Stated task: Recast every line of the records below as a JSON list of strings, one string per line, and leave out blank lines.

Data records:

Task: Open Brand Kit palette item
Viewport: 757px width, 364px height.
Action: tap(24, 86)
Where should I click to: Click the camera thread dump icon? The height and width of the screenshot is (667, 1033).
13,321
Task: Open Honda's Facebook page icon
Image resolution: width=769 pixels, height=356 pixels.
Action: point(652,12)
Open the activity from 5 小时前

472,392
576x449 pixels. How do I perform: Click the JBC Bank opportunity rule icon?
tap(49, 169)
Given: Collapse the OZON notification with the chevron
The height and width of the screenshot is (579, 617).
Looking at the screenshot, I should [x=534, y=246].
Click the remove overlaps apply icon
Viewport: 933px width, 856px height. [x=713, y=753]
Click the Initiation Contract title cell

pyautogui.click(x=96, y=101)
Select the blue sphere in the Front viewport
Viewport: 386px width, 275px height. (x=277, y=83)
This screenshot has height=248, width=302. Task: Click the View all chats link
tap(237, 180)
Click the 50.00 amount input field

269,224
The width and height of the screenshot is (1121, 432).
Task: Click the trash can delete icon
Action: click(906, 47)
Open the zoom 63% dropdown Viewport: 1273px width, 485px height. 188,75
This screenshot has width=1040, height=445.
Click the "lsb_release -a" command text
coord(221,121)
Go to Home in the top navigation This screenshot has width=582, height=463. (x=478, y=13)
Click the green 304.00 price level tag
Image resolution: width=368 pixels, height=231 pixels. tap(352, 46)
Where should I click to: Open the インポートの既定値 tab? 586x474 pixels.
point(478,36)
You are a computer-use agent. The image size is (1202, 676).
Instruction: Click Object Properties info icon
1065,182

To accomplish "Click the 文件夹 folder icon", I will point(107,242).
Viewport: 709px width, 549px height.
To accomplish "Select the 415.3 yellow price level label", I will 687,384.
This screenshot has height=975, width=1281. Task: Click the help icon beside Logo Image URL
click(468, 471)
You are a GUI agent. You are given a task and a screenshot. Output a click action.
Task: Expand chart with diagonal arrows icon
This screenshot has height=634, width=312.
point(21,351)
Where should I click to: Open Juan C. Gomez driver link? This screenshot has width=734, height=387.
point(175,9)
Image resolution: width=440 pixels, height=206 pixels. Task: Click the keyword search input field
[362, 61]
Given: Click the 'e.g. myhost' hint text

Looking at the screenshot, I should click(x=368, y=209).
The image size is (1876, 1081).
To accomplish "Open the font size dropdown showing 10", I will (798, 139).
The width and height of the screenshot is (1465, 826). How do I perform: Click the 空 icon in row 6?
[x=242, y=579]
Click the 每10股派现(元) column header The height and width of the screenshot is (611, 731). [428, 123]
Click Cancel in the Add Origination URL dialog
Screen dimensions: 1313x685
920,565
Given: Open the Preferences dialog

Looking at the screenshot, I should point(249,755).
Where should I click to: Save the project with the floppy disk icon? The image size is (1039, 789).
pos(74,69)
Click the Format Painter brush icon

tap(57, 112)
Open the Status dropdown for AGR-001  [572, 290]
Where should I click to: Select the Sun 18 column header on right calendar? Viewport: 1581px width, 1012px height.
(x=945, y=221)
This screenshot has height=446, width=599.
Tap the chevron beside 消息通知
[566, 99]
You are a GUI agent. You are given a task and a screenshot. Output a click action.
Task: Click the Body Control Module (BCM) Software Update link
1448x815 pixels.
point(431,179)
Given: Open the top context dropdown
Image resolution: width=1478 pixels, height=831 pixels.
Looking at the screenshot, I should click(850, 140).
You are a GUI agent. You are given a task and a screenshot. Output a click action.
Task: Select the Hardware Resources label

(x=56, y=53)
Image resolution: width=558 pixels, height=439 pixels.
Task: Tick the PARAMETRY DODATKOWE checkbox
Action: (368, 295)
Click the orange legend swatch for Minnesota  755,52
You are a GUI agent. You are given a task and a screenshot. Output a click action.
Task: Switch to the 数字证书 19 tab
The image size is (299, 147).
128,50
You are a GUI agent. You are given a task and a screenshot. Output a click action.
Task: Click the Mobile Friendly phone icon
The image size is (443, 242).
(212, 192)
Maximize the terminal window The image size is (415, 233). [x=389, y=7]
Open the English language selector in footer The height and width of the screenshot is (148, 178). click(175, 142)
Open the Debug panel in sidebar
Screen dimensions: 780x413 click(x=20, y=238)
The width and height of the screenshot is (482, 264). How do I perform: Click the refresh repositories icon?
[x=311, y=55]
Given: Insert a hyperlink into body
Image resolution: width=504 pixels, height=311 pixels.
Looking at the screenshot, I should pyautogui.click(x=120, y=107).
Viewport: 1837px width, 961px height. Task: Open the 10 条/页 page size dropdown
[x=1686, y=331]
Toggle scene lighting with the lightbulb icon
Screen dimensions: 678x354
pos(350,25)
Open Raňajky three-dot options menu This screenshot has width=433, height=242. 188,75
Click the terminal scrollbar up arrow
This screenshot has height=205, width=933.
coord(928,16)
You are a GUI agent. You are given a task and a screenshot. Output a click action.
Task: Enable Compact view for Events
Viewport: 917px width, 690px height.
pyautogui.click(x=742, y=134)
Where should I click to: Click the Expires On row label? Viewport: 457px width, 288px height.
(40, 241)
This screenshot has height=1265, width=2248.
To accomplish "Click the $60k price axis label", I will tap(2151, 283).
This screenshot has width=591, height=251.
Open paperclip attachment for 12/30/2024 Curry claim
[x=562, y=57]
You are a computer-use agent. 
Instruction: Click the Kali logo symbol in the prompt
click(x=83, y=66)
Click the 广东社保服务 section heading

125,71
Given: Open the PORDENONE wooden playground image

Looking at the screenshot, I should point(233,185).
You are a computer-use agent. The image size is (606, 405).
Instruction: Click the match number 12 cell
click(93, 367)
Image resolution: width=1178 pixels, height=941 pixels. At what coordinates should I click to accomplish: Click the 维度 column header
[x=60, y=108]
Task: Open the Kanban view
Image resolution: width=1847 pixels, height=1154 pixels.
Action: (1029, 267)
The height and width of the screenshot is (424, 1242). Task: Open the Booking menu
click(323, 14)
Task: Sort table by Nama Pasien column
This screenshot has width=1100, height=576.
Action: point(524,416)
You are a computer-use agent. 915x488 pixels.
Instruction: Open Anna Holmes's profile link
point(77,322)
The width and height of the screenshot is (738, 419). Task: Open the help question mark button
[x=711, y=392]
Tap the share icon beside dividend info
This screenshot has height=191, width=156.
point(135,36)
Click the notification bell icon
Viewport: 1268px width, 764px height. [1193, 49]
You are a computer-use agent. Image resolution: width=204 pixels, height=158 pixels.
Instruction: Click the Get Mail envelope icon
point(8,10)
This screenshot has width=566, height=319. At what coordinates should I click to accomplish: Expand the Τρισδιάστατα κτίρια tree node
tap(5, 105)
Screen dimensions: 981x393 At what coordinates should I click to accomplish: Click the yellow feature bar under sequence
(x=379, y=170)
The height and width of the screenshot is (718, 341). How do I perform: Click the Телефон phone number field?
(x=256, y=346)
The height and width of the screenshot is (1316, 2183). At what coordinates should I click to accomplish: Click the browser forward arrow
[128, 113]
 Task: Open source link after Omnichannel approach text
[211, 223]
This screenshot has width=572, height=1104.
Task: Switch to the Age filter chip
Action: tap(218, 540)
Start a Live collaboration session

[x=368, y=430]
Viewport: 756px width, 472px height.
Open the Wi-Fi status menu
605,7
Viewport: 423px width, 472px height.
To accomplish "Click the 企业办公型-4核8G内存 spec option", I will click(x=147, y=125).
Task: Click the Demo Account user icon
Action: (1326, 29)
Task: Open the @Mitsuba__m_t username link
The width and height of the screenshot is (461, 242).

Final result:
[
  "Task: Open Brand Kit palette item",
  "Viewport: 757px width, 364px height.",
  "Action: tap(24, 86)",
  "Where should I click to: Click the camera thread dump icon? The height and width of the screenshot is (667, 1033).",
  "13,321",
  "Task: Open Honda's Facebook page icon",
  "Image resolution: width=769 pixels, height=356 pixels.",
  "Action: point(652,12)",
  "Open the activity from 5 小时前",
  "472,392",
  "576x449 pixels. How do I perform: Click the JBC Bank opportunity rule icon?",
  "tap(49, 169)",
  "Given: Collapse the OZON notification with the chevron",
  "The height and width of the screenshot is (579, 617).",
  "Looking at the screenshot, I should [x=534, y=246].",
  "Click the remove overlaps apply icon",
  "Viewport: 933px width, 856px height. [x=713, y=753]",
  "Click the Initiation Contract title cell",
  "pyautogui.click(x=96, y=101)",
  "Select the blue sphere in the Front viewport",
  "Viewport: 386px width, 275px height. (x=277, y=83)",
  "This screenshot has height=248, width=302. Task: Click the View all chats link",
  "tap(237, 180)",
  "Click the 50.00 amount input field",
  "269,224",
  "The width and height of the screenshot is (1121, 432).",
  "Task: Click the trash can delete icon",
  "Action: click(906, 47)",
  "Open the zoom 63% dropdown Viewport: 1273px width, 485px height. 188,75",
  "This screenshot has width=1040, height=445.",
  "Click the \"lsb_release -a\" command text",
  "coord(221,121)",
  "Go to Home in the top navigation This screenshot has width=582, height=463. (x=478, y=13)",
  "Click the green 304.00 price level tag",
  "Image resolution: width=368 pixels, height=231 pixels. tap(352, 46)",
  "Where should I click to: Open the インポートの既定値 tab? 586x474 pixels.",
  "point(478,36)",
  "You are a computer-use agent. The image size is (1202, 676).",
  "Instruction: Click Object Properties info icon",
  "1065,182",
  "To accomplish \"Click the 文件夹 folder icon\", I will point(107,242).",
  "Viewport: 709px width, 549px height.",
  "To accomplish \"Select the 415.3 yellow price level label\", I will 687,384.",
  "This screenshot has height=975, width=1281. Task: Click the help icon beside Logo Image URL",
  "click(468, 471)",
  "You are a GUI agent. You are given a task and a screenshot. Output a click action.",
  "Task: Expand chart with diagonal arrows icon",
  "This screenshot has height=634, width=312.",
  "point(21,351)",
  "Where should I click to: Open Juan C. Gomez driver link? This screenshot has width=734, height=387.",
  "point(175,9)",
  "Image resolution: width=440 pixels, height=206 pixels. Task: Click the keyword search input field",
  "[362, 61]",
  "Given: Click the 'e.g. myhost' hint text",
  "Looking at the screenshot, I should click(x=368, y=209).",
  "The image size is (1876, 1081).",
  "To accomplish \"Open the font size dropdown showing 10\", I will (798, 139).",
  "The width and height of the screenshot is (1465, 826). How do I perform: Click the 空 icon in row 6?",
  "[x=242, y=579]",
  "Click the 每10股派现(元) column header The height and width of the screenshot is (611, 731). [428, 123]",
  "Click Cancel in the Add Origination URL dialog",
  "Screen dimensions: 1313x685",
  "920,565",
  "Given: Open the Preferences dialog",
  "Looking at the screenshot, I should point(249,755).",
  "Where should I click to: Save the project with the floppy disk icon? The image size is (1039, 789).",
  "pos(74,69)",
  "Click the Format Painter brush icon",
  "tap(57, 112)",
  "Open the Status dropdown for AGR-001  [572, 290]",
  "Where should I click to: Select the Sun 18 column header on right calendar? Viewport: 1581px width, 1012px height.",
  "(x=945, y=221)",
  "This screenshot has height=446, width=599.",
  "Tap the chevron beside 消息通知",
  "[566, 99]",
  "You are a GUI agent. You are given a task and a screenshot. Output a click action.",
  "Task: Click the Body Control Module (BCM) Software Update link",
  "1448x815 pixels.",
  "point(431,179)",
  "Given: Open the top context dropdown",
  "Image resolution: width=1478 pixels, height=831 pixels.",
  "Looking at the screenshot, I should click(850, 140).",
  "You are a GUI agent. You are given a task and a screenshot. Output a click action.",
  "Task: Select the Hardware Resources label",
  "(x=56, y=53)",
  "Image resolution: width=558 pixels, height=439 pixels.",
  "Task: Tick the PARAMETRY DODATKOWE checkbox",
  "Action: (368, 295)",
  "Click the orange legend swatch for Minnesota  755,52",
  "You are a GUI agent. You are given a task and a screenshot. Output a click action.",
  "Task: Switch to the 数字证书 19 tab",
  "The image size is (299, 147).",
  "128,50",
  "You are a GUI agent. You are given a task and a screenshot. Output a click action.",
  "Task: Click the Mobile Friendly phone icon",
  "The image size is (443, 242).",
  "(212, 192)",
  "Maximize the terminal window The image size is (415, 233). [x=389, y=7]",
  "Open the English language selector in footer The height and width of the screenshot is (148, 178). click(175, 142)",
  "Open the Debug panel in sidebar",
  "Screen dimensions: 780x413 click(x=20, y=238)",
  "The width and height of the screenshot is (482, 264). How do I perform: Click the refresh repositories icon?",
  "[x=311, y=55]",
  "Given: Insert a hyperlink into body",
  "Image resolution: width=504 pixels, height=311 pixels.",
  "Looking at the screenshot, I should pyautogui.click(x=120, y=107).",
  "Viewport: 1837px width, 961px height. Task: Open the 10 条/页 page size dropdown",
  "[x=1686, y=331]",
  "Toggle scene lighting with the lightbulb icon",
  "Screen dimensions: 678x354",
  "pos(350,25)",
  "Open Raňajky three-dot options menu This screenshot has width=433, height=242. 188,75",
  "Click the terminal scrollbar up arrow",
  "This screenshot has height=205, width=933.",
  "coord(928,16)",
  "You are a GUI agent. You are given a task and a screenshot. Output a click action.",
  "Task: Enable Compact view for Events",
  "Viewport: 917px width, 690px height.",
  "pyautogui.click(x=742, y=134)",
  "Where should I click to: Click the Expires On row label? Viewport: 457px width, 288px height.",
  "(40, 241)",
  "This screenshot has height=1265, width=2248.",
  "To accomplish \"Click the $60k price axis label\", I will tap(2151, 283).",
  "This screenshot has width=591, height=251.",
  "Open paperclip attachment for 12/30/2024 Curry claim",
  "[x=562, y=57]",
  "You are a computer-use agent. ",
  "Instruction: Click the Kali logo symbol in the prompt",
  "click(x=83, y=66)",
  "Click the 广东社保服务 section heading",
  "125,71",
  "Given: Open the PORDENONE wooden playground image",
  "Looking at the screenshot, I should point(233,185).",
  "You are a computer-use agent. The image size is (606, 405).",
  "Instruction: Click the match number 12 cell",
  "click(93, 367)",
  "Image resolution: width=1178 pixels, height=941 pixels. At what coordinates should I click to accomplish: Click the 维度 column header",
  "[x=60, y=108]",
  "Task: Open the Kanban view",
  "Image resolution: width=1847 pixels, height=1154 pixels.",
  "Action: (1029, 267)",
  "The height and width of the screenshot is (424, 1242). Task: Open the Booking menu",
  "click(323, 14)",
  "Task: Sort table by Nama Pasien column",
  "This screenshot has width=1100, height=576.",
  "Action: point(524,416)",
  "You are a computer-use agent. 915x488 pixels.",
  "Instruction: Open Anna Holmes's profile link",
  "point(77,322)",
  "The width and height of the screenshot is (738, 419). Task: Open the help question mark button",
  "[x=711, y=392]",
  "Tap the share icon beside dividend info",
  "This screenshot has height=191, width=156.",
  "point(135,36)",
  "Click the notification bell icon",
  "Viewport: 1268px width, 764px height. [1193, 49]",
  "You are a computer-use agent. Image resolution: width=204 pixels, height=158 pixels.",
  "Instruction: Click the Get Mail envelope icon",
  "point(8,10)",
  "This screenshot has width=566, height=319. At what coordinates should I click to accomplish: Expand the Τρισδιάστατα κτίρια tree node",
  "tap(5, 105)",
  "Screen dimensions: 981x393 At what coordinates should I click to accomplish: Click the yellow feature bar under sequence",
  "(x=379, y=170)",
  "The height and width of the screenshot is (718, 341). How do I perform: Click the Телефон phone number field?",
  "(x=256, y=346)",
  "The height and width of the screenshot is (1316, 2183). At what coordinates should I click to accomplish: Click the browser forward arrow",
  "[128, 113]",
  " Task: Open source link after Omnichannel approach text",
  "[211, 223]",
  "This screenshot has width=572, height=1104.",
  "Task: Switch to the Age filter chip",
  "Action: tap(218, 540)",
  "Start a Live collaboration session",
  "[x=368, y=430]",
  "Viewport: 756px width, 472px height.",
  "Open the Wi-Fi status menu",
  "605,7",
  "Viewport: 423px width, 472px height.",
  "To accomplish \"Click the 企业办公型-4核8G内存 spec option\", I will click(x=147, y=125).",
  "Task: Click the Demo Account user icon",
  "Action: (1326, 29)",
  "Task: Open the @Mitsuba__m_t username link",
  "The width and height of the screenshot is (461, 242)."
]